Tuesday, June 23, 2009

Once Punk: Ron Morelli

-Whereas many DJ's play songs that make you ask, "Wow, What song is that?" Ron Morelli's mixes have this unusual effect on me where I end up asking, "Wow, Is that even a record playing?"-

The first time I heard Ron spin was downstairs at 205 Chrystie, a small Manhattan club known to DJ's for it's floating turntable setup, Urei rotary mixer, low ceilings, and excellent suspended speakers. Snack and I actually went to see our friend Lloydski DJ that night, but he must have just finished because when we got there all I see is this dude with a handlebar moustache killing the floor. The music sounded like a futuristic blend of house and funky synth shit and when the song was about to peak, I think Lloyd flipped the strobe light on, which made Ron look kinda like a skinnier Giorgio Moroder flashing in the dim club lights. Needless to say, the floor went nuts and we all had a great time. What I remember most is that the music didn't sound like any records I'd heard before and at one point I literally peeked in the booth to see if he was performing some of it live. Later, when I asked my friend who the DJ was, he said, "that's Ron Morelli" and I haven't forgot the name since.

That was in 2007. Recently, I was helping out Anton at the TTL store, who throws the 'No Ordinary Monkey' disco parties, and recommended a repress of Jody 'Finger' Finch's "Jack Your Big Booty" to him - a raw, dirty Chicago House jam that I was sure he'd be into. To my surprise, he passed on it saying, "If you want to hear some real jackin' stuff, you gotta hear Ron's new tracks." That's when the light went on and I again pictured the moustached DJ at 205 up to no good, but this time in the studio. I contacted him soon after and asked him to be a guest at our party - to our fortune, it turned out his schedule was open and he agreed. Through our conversations, I found out a little back story about one of our favorite DJ deviants in the city and what might be in store for the near future.

"I started out listening to Hip Hop at a young age through radio and older cousins stuff like Grandmaster Flash, Whodini, Run DMC, and the like...eventually in high school I got heavily into punk rock," says the native from Long Island, who also sung in a band and toured. In fact, the first turntables he had were used to listen to Punk 7"s." It wasn't until the frustration from having to deal with band members set in that the desire to create music with other people started to fade in the late-90s. At this time, the once vibrant NYC hip hop and club scenes started to decline, the money got worse from club owners and the value of the DJ really started going down. Coincidentally, that was when Ron took a trip west to San Francisco and happened upon an Eddie Def mixtape jam packed with electro classics which spawned his interest in djing.

Upon returning to New York in 1999, a friend of his was working at a store called Sonic Groove and put him on to new music there.
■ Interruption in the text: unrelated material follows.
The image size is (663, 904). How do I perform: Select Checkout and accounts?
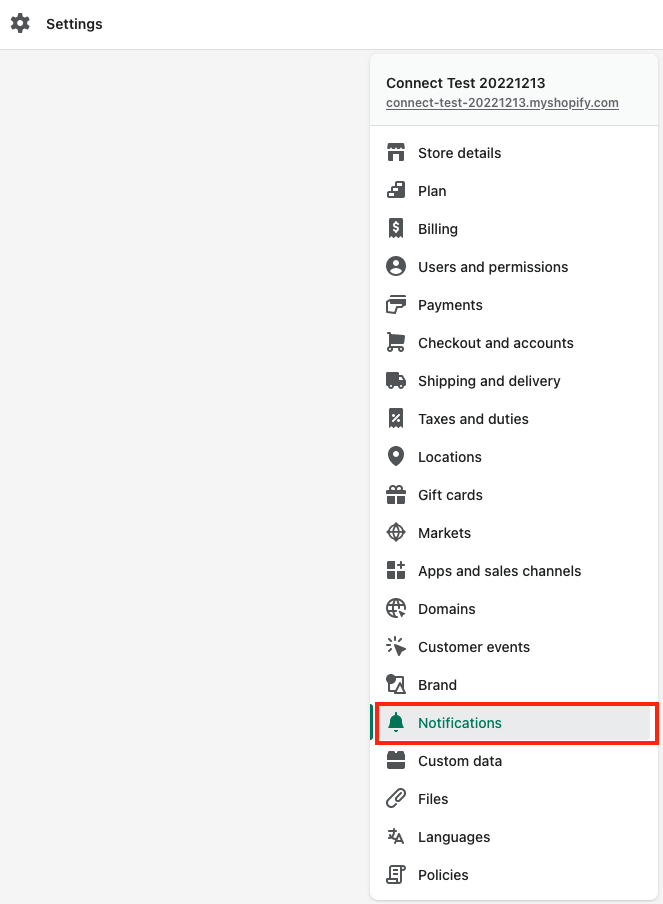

He mentions getting blown away by the hard electro acids sounds of Bunker Records which featured artists like I-F and Unit Moebius. It was also during that era that artists from Holland like Legowelt, Guy Tavares, Bangkok Impact and Novamen were coming overseas pretty regularly, which further fueled his interest. "When I get into something, I get pretty obsessive about it," he says. "In many ways this music I was hearing was like punk - d.i.y., rebellious, and loud," so making the connection was pretty natural. Eventually in 2005, he went on the road to DJ with the Novamen - DJ Overdose and Ingmar Pauli, and Manhunter, who are his friends Jason and Ari, (Ari Goldman from Beautiful Swimmers). Ever since, Ron's been pretty serious about his craft.
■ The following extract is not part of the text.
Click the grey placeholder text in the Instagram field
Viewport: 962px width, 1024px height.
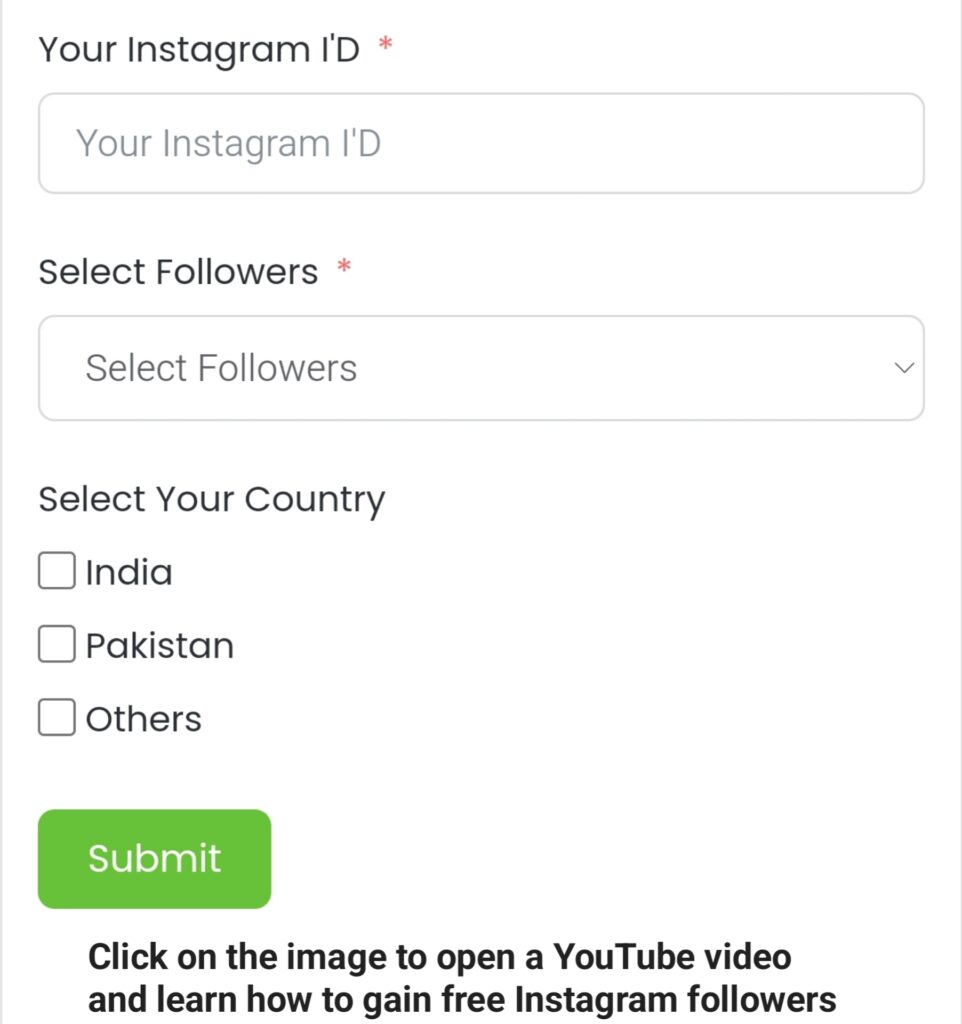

If you ever happen to hear Ron spinning his mystic blend of chicago house, dubbed out synth jams, and pumping disco off-shoots, consider yourself lucky! He's quite a beast on the decks. You can also catch him turning you on to new music every Thursday 12-2am on his No Flash show with Pete Leonard on East Village Radio and maybe spending time in the studio to create new sounds.

He'll be our featured guest later this week at APT and this time we'll have the minidisc rolling, for sure.